= Instruction 1 =
In the mailing-list post about state management, what does the writer say going to a database would be for real-time applications?
>> START Source document
[erlang-questions] State Management Problem

Mon Dec 21 14:11:59 CET 2015

I think I see your point. I will definitely think about it using all the
knowledge that I have. Databases do solve the problem but I think that for
real time applications, going to a database would be slow. The part to
think about for me, would be to come up with a useful API. Thanks for your
inputs.

Aman

On Sat, Dec 19, 2015 at 4:36 AM zxq9 <zxq9@REDACTED> wrote:

> On 2015年12月19日 土曜日 07:29:48 you wrote:
> > I think, that makes sense. We have to make trade-offs to make a system
> > practical.
> >
> > Though, the idea that I was pointing to is that, just like FLP proof
> > <https://groups.csail.mit.edu/tds/papers/Lynch/jacm85.pdf> states that
> > there is no way to know if a process has really failed or the messages
> are
> > just delayed but Erlang provides a practical and working way to deal with
> > it. Similarly, can a language or standard libraries like OTP give us
> > practical ways to achieve trade-offs among Consistency, Availability and
> > Partition Tolerance? I feel that the same problem (the CAP trade-off) is
> > being solved in each system separately.
>> END Source document
= Instruction 2 =
Output the records from their start through the line containing "(1420, 786)." as a Markdown table with the columns Row and Line, leaving out blank lines and the pictures.
>> START Extracted records
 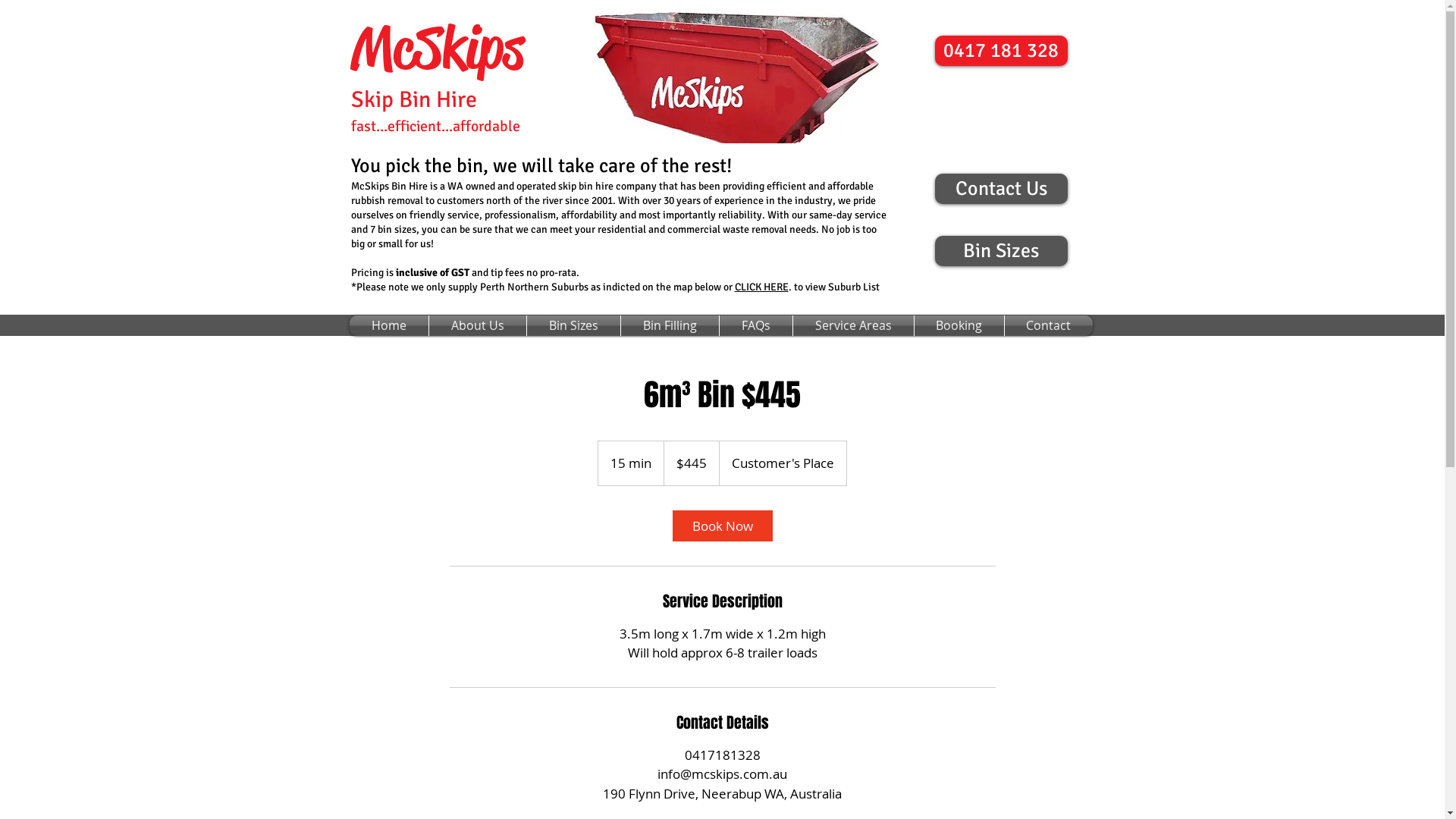 What do you see at coordinates (388, 325) in the screenshot?
I see `'Home'` at bounding box center [388, 325].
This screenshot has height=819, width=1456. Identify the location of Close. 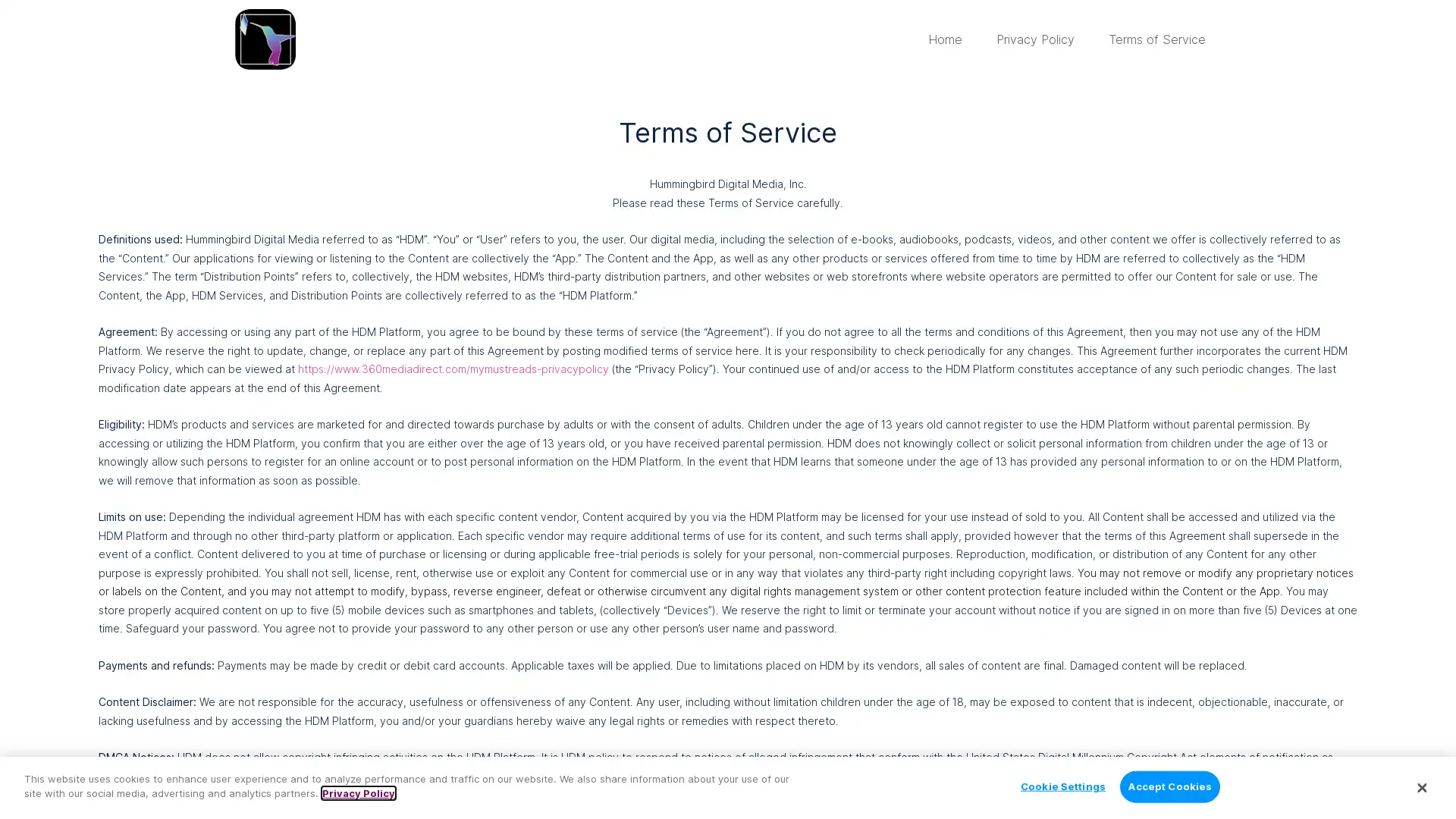
(1420, 786).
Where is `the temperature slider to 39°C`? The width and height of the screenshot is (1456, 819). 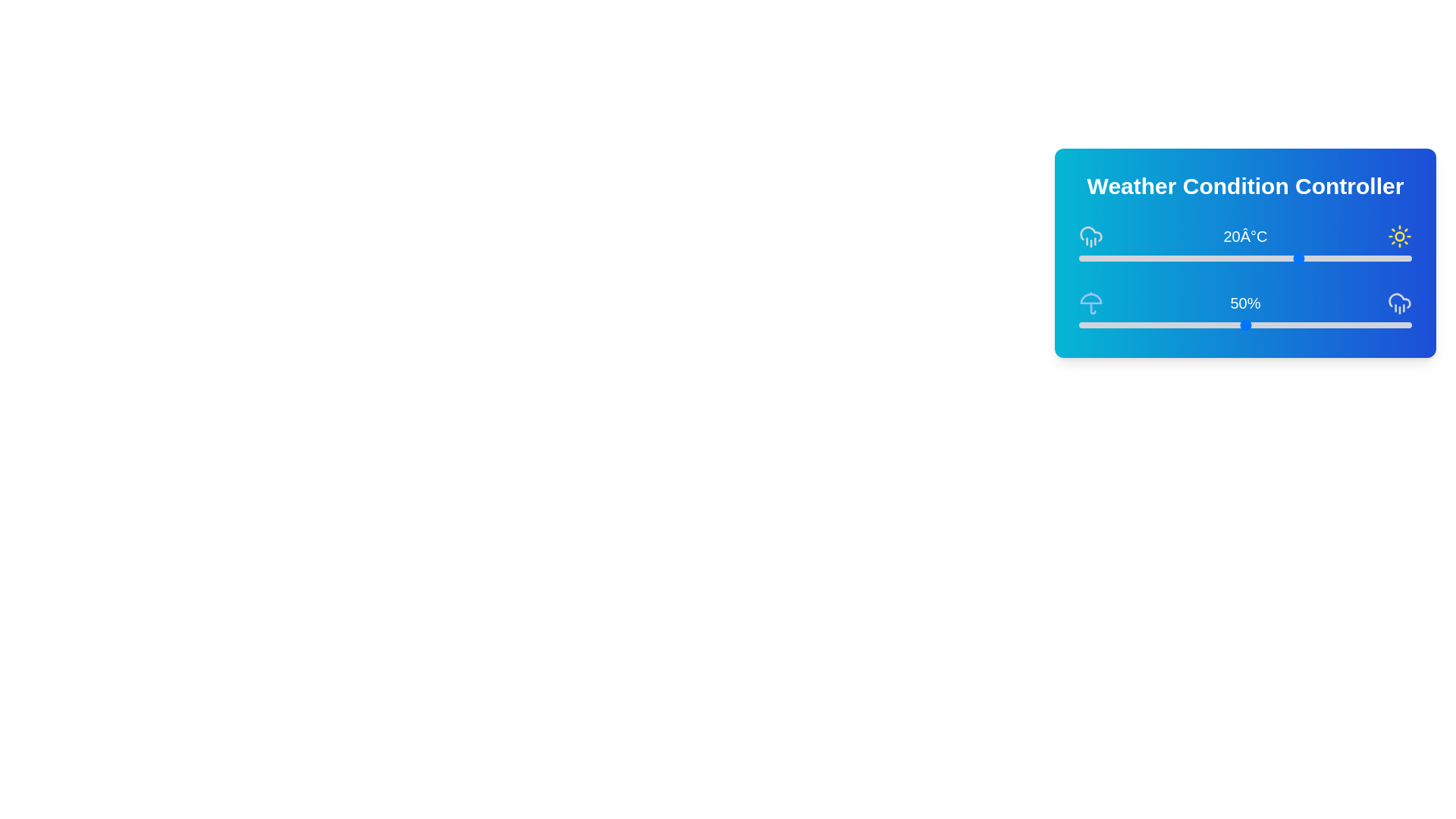
the temperature slider to 39°C is located at coordinates (1405, 257).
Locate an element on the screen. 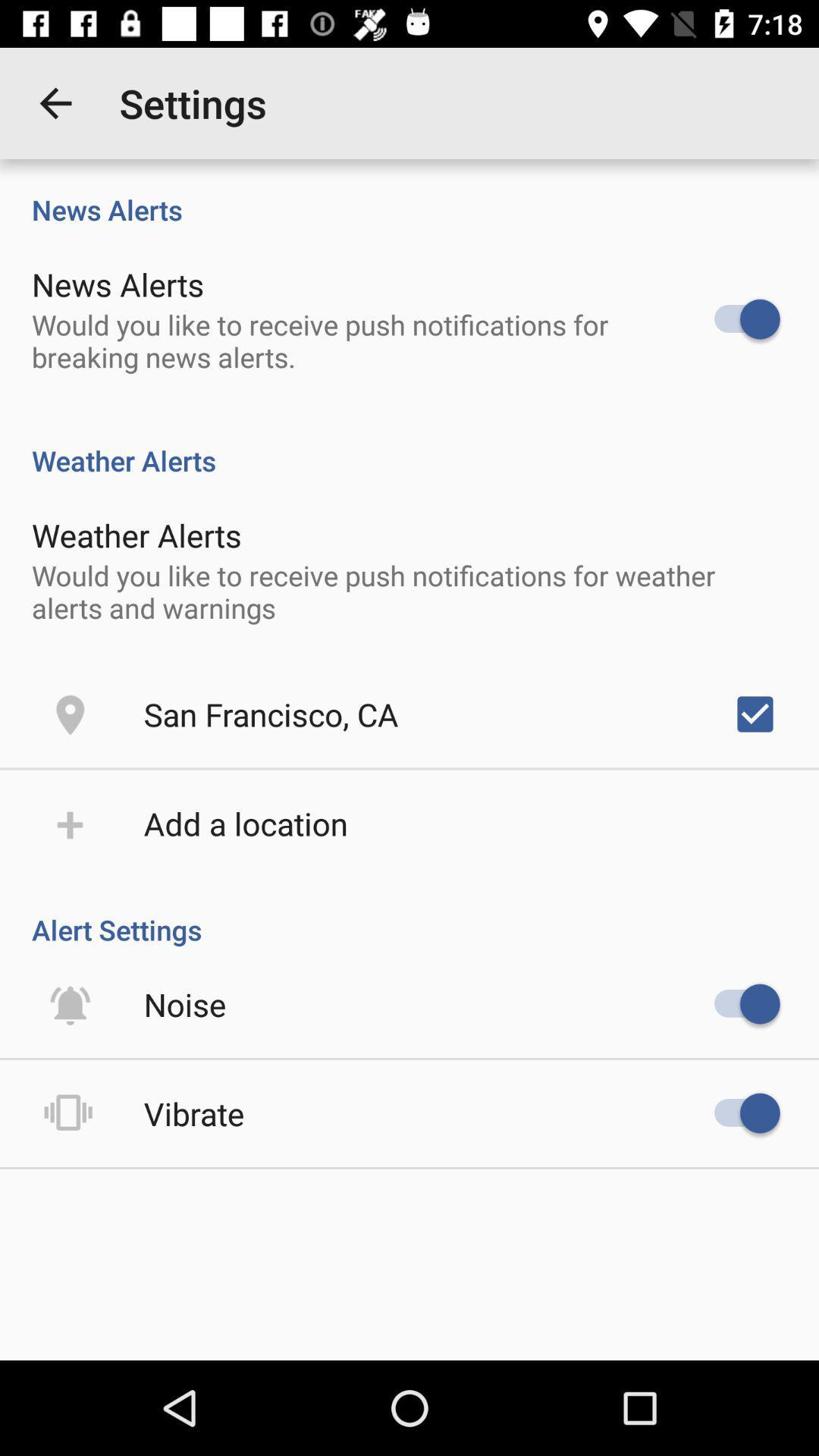 Image resolution: width=819 pixels, height=1456 pixels. the alert settings is located at coordinates (410, 913).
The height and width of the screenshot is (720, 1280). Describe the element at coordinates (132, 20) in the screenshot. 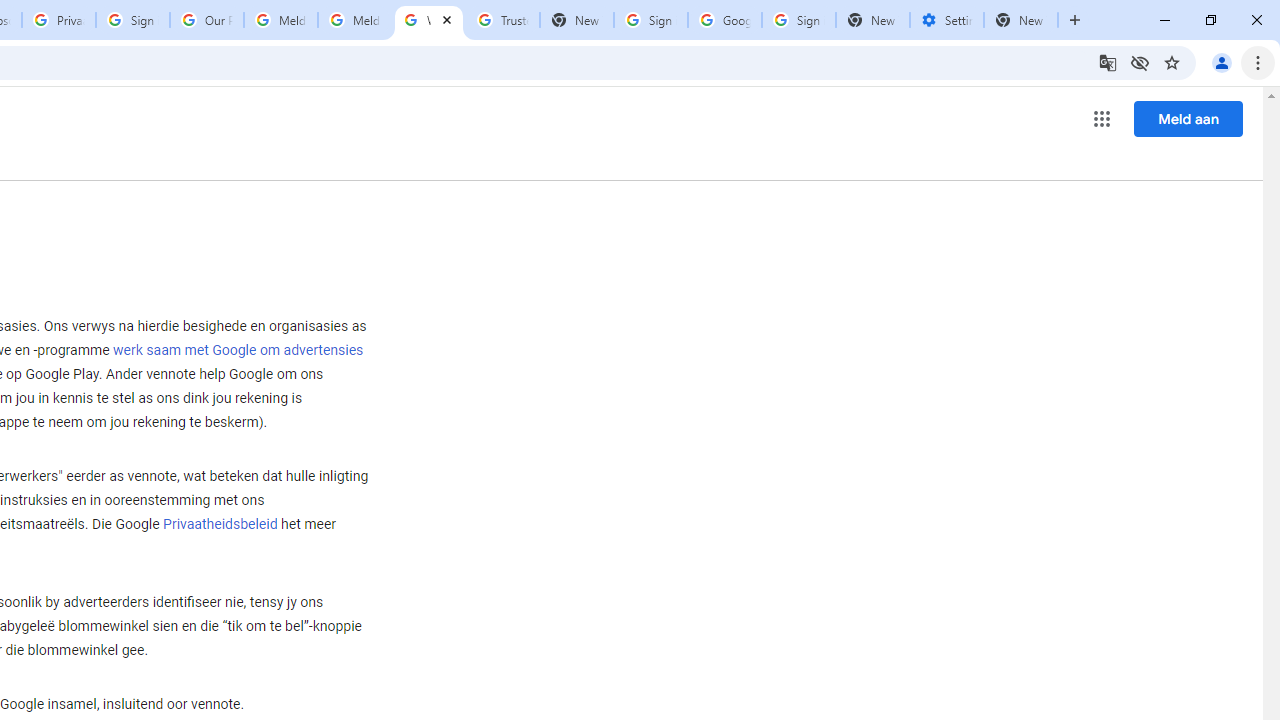

I see `'Sign in - Google Accounts'` at that location.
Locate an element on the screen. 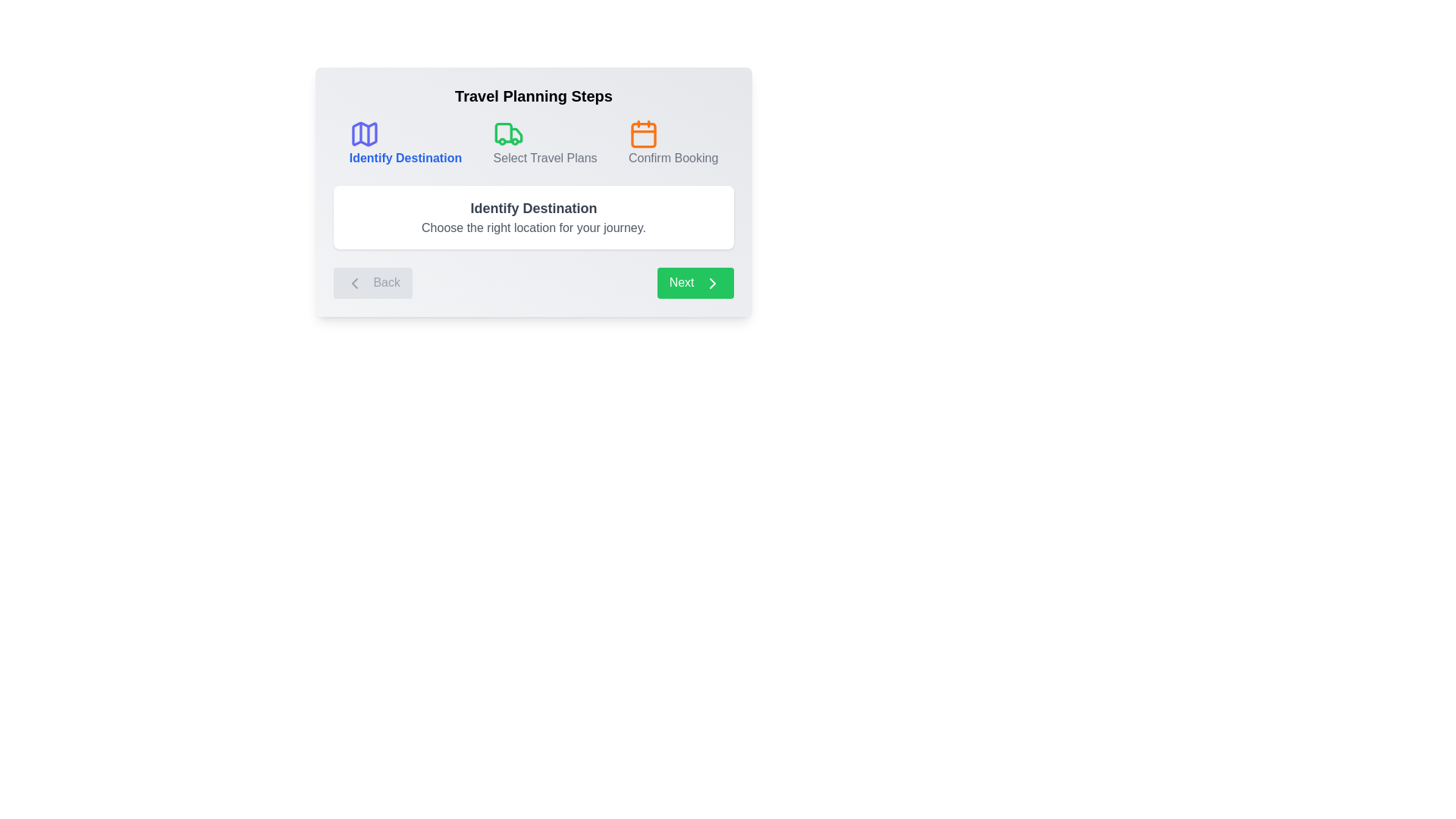 The image size is (1456, 819). the text label 'Travel Planning Steps', which is bold and centered at the top of a gray section, serving as the title of the section is located at coordinates (534, 96).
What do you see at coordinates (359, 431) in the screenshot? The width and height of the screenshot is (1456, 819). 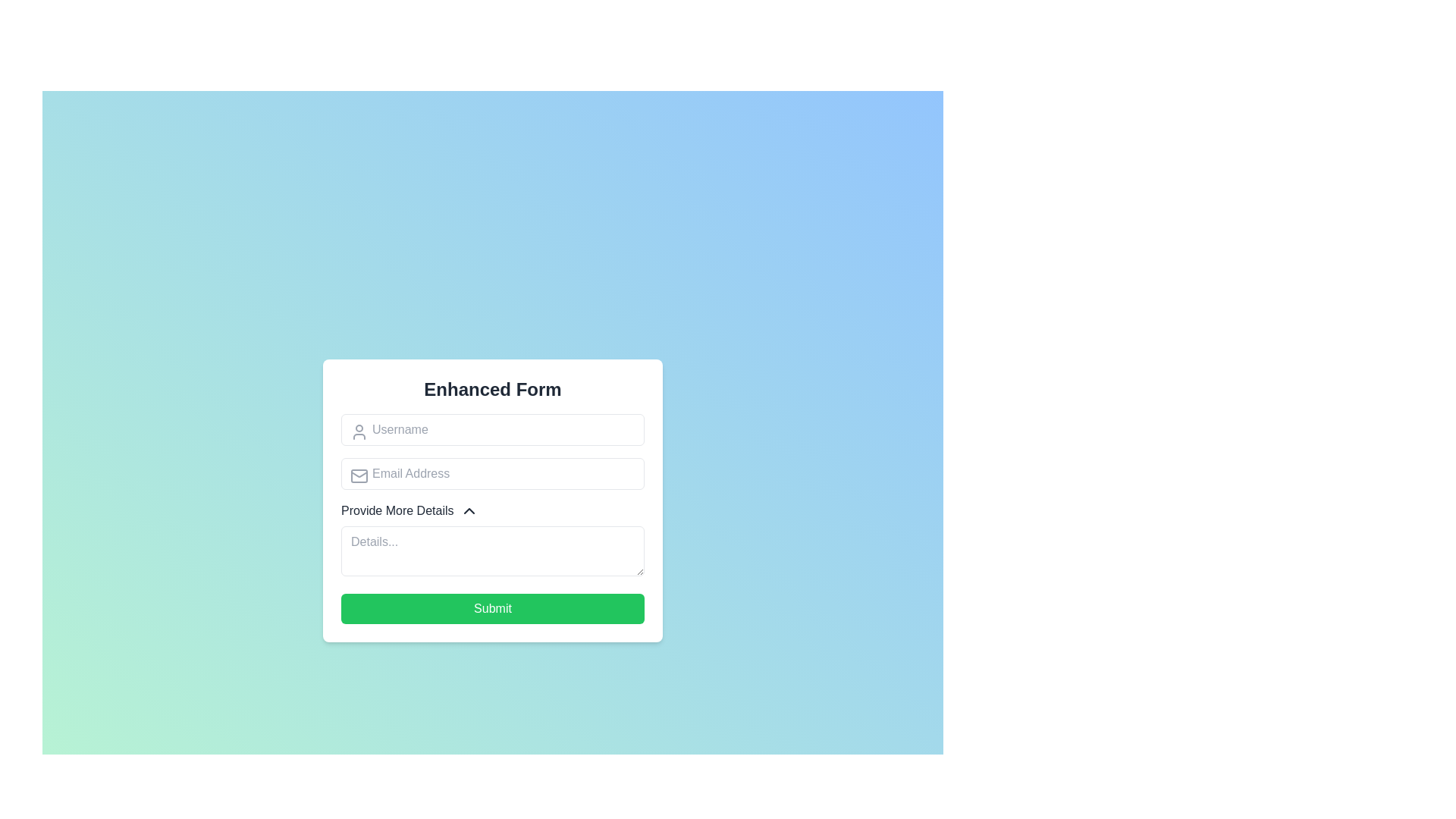 I see `the user profile icon located to the left of the username input field, which features a circular head and a semi-circular body in a grayscale palette` at bounding box center [359, 431].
>> END Extracted records
= Task solution 1 =
Slow.

= Task solution 2 =
| Row | Line |
|---|---|
| 1 |   What do you see at coordinates (388, 325) in the screenshot? |
| 2 | I see `'Home'` at bounding box center [388, 325]. |
| 3 | This screenshot has height=819, width=1456. Identify the location of Close.  |
| 4 | (1420, 786). |